What the task asks
Where a line of the records contains the word "Activate", show that line.

Records to process
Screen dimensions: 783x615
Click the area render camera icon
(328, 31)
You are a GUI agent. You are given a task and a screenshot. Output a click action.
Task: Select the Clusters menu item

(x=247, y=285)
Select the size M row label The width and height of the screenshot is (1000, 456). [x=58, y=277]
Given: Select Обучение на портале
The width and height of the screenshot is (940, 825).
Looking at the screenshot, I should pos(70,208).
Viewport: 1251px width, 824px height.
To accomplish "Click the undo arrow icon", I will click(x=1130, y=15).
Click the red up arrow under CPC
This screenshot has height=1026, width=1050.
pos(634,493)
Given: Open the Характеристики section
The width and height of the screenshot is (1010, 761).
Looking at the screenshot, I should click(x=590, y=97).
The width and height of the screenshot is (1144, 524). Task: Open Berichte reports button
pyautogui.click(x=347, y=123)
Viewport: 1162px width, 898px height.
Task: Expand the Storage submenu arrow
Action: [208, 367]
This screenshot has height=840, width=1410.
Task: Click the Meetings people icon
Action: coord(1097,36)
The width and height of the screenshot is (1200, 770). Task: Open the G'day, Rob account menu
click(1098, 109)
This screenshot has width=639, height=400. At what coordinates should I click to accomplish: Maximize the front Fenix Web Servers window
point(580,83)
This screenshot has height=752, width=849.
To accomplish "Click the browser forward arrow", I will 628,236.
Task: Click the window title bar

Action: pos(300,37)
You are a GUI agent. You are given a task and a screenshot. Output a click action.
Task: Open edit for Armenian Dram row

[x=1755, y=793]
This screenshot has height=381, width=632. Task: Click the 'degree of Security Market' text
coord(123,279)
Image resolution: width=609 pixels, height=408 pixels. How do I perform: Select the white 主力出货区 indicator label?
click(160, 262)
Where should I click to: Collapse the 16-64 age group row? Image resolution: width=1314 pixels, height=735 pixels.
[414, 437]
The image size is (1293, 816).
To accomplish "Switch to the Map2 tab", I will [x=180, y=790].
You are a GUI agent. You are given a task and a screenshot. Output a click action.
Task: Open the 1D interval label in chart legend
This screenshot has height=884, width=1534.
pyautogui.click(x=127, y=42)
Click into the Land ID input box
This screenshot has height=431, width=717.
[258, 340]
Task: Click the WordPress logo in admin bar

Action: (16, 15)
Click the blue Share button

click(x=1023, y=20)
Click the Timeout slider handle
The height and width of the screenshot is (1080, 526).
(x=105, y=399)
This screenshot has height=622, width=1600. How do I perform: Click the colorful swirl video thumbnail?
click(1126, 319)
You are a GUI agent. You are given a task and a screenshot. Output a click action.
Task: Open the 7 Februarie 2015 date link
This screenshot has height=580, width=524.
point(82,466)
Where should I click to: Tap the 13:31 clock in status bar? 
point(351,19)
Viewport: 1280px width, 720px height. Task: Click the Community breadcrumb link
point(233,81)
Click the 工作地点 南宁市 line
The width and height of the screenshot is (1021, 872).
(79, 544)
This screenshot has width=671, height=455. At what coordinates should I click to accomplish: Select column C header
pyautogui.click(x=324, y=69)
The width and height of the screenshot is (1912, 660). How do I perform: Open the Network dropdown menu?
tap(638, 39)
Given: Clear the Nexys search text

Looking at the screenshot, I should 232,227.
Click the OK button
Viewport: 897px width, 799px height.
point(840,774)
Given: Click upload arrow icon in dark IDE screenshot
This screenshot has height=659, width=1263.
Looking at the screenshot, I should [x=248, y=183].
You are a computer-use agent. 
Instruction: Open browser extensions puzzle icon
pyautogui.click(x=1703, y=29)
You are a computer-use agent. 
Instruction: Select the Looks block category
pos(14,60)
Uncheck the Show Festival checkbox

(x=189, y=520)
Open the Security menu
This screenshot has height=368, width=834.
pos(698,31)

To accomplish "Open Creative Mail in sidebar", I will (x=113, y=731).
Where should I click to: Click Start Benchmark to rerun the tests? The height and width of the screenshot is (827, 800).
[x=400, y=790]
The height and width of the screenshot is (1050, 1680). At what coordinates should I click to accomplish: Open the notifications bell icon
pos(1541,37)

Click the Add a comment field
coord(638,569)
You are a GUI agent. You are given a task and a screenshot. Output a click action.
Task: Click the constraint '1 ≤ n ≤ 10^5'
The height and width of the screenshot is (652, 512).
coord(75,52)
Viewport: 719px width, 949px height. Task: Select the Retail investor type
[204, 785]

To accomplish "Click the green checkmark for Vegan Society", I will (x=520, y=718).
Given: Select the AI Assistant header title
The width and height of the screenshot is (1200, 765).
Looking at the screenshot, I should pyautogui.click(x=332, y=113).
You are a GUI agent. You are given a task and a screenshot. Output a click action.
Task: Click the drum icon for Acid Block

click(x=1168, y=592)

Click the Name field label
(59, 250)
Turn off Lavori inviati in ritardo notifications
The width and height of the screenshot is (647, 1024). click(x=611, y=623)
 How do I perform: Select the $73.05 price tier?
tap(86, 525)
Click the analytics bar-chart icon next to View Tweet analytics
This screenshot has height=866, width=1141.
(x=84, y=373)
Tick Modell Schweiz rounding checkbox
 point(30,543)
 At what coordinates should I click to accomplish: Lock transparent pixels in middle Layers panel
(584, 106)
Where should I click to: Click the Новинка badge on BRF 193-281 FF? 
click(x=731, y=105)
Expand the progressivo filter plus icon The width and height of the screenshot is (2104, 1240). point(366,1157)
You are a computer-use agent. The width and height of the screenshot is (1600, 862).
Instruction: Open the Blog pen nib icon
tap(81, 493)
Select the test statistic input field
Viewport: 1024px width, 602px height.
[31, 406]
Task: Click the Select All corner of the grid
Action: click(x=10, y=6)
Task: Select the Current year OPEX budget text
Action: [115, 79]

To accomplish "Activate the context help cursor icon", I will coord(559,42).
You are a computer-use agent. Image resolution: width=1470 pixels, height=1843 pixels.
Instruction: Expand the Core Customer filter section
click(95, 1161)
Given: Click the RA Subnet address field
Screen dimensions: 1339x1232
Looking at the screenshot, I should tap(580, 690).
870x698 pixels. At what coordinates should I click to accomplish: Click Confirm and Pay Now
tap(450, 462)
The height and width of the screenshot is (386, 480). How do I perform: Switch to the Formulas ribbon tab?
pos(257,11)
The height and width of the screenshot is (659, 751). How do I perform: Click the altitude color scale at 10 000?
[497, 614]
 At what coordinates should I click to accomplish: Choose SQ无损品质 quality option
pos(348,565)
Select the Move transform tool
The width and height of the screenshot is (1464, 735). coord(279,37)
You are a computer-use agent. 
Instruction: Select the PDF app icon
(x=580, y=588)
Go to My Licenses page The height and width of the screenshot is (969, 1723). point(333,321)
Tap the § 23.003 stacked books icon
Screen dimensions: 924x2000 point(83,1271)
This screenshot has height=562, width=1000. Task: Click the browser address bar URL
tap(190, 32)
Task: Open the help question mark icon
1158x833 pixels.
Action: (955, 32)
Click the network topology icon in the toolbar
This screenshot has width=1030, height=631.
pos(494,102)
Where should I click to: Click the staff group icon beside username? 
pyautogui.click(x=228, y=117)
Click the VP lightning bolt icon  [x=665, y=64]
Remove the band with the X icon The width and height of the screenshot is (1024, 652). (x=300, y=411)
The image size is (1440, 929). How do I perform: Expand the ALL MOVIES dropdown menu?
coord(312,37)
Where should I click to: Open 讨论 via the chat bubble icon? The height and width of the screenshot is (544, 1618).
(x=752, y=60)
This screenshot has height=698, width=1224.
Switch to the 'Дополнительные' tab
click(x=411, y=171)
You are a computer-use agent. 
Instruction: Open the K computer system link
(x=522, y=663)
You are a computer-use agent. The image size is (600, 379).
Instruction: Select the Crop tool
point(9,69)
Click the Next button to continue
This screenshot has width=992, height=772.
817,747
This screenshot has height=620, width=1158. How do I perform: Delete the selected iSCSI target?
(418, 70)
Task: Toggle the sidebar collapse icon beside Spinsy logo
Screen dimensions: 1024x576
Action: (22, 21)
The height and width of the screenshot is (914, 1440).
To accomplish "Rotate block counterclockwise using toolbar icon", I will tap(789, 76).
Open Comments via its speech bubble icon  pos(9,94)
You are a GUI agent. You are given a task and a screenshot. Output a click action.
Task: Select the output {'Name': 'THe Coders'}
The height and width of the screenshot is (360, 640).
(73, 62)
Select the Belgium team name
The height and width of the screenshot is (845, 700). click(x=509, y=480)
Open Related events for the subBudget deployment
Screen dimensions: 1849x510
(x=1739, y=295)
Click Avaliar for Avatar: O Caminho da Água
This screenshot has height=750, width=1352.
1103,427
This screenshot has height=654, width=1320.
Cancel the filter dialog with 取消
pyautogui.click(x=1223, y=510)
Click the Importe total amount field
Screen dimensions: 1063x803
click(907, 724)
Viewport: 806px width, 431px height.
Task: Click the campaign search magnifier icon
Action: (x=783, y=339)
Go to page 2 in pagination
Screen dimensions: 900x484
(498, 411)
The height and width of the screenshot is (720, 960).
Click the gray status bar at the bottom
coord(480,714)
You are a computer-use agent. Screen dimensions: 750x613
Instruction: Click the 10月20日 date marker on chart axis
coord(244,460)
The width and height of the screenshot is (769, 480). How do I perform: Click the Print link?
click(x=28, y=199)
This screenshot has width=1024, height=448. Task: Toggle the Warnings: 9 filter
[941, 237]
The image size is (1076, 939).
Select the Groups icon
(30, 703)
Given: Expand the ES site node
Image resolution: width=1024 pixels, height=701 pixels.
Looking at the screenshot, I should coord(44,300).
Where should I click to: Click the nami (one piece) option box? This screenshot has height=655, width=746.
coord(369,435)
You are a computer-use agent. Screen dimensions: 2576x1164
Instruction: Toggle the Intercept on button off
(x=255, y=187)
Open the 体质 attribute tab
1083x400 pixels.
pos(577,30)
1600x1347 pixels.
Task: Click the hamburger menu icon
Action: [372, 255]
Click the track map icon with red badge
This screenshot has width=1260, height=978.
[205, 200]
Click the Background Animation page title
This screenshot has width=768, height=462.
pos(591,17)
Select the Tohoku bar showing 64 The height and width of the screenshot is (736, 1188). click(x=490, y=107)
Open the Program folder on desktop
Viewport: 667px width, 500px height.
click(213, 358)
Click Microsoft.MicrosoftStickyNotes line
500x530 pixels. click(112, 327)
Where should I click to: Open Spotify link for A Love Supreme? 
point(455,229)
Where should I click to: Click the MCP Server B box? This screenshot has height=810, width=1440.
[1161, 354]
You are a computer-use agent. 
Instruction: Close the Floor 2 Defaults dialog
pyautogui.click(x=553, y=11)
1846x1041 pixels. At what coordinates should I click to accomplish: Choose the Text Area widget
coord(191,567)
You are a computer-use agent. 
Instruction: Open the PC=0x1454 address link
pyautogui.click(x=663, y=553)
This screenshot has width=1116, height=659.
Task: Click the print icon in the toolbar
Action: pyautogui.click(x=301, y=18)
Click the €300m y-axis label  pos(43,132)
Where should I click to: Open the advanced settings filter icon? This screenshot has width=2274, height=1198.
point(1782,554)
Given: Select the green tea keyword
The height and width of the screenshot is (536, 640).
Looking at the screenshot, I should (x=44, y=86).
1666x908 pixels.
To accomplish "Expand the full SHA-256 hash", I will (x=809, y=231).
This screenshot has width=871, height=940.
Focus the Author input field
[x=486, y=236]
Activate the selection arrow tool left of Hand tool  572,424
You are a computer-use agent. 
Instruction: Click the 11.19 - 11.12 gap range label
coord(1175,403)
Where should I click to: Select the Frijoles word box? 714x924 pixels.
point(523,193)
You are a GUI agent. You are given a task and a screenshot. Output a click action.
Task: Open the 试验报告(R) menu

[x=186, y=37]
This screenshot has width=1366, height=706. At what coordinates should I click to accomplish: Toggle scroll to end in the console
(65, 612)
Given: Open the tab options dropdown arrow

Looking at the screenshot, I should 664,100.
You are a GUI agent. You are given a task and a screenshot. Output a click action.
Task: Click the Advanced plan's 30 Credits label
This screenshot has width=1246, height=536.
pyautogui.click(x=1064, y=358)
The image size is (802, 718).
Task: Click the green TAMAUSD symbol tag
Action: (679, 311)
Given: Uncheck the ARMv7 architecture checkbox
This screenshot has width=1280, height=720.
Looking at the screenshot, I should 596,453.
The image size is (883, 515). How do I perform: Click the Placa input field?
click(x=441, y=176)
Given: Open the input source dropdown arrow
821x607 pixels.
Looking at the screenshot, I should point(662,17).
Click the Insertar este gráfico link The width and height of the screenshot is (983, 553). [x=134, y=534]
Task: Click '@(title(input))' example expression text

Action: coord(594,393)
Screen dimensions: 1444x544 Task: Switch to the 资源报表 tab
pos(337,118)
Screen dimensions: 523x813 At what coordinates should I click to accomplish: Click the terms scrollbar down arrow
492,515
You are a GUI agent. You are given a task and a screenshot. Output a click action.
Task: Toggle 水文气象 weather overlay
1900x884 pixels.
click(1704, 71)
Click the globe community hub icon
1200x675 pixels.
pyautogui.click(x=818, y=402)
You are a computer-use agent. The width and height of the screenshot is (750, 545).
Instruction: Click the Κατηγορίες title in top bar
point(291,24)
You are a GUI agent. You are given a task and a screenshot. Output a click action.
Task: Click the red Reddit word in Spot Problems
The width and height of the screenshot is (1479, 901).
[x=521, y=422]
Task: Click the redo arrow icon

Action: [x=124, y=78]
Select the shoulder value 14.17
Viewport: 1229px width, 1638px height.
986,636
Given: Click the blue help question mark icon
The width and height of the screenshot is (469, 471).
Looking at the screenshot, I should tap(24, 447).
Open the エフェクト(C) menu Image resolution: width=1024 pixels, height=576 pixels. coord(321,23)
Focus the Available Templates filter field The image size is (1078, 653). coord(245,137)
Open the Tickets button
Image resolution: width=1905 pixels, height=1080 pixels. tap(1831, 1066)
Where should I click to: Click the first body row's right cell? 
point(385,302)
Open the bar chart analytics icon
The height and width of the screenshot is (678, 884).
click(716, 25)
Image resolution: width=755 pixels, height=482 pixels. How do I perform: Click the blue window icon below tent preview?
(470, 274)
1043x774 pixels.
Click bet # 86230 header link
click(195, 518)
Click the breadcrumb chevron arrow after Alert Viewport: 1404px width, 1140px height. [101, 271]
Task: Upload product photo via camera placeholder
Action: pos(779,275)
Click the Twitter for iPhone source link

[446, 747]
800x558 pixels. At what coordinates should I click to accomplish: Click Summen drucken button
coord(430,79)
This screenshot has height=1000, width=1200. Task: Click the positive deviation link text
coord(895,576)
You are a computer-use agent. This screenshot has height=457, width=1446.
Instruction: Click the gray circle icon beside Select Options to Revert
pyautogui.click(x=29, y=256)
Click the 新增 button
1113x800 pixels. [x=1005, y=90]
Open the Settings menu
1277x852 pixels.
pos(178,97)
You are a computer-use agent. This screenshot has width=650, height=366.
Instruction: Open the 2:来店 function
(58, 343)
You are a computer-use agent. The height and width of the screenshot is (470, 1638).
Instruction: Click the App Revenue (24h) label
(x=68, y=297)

Solution for this task
To accomplish "Activate the context help cursor icon", I will coord(559,42).
Activate the selection arrow tool left of Hand tool  572,424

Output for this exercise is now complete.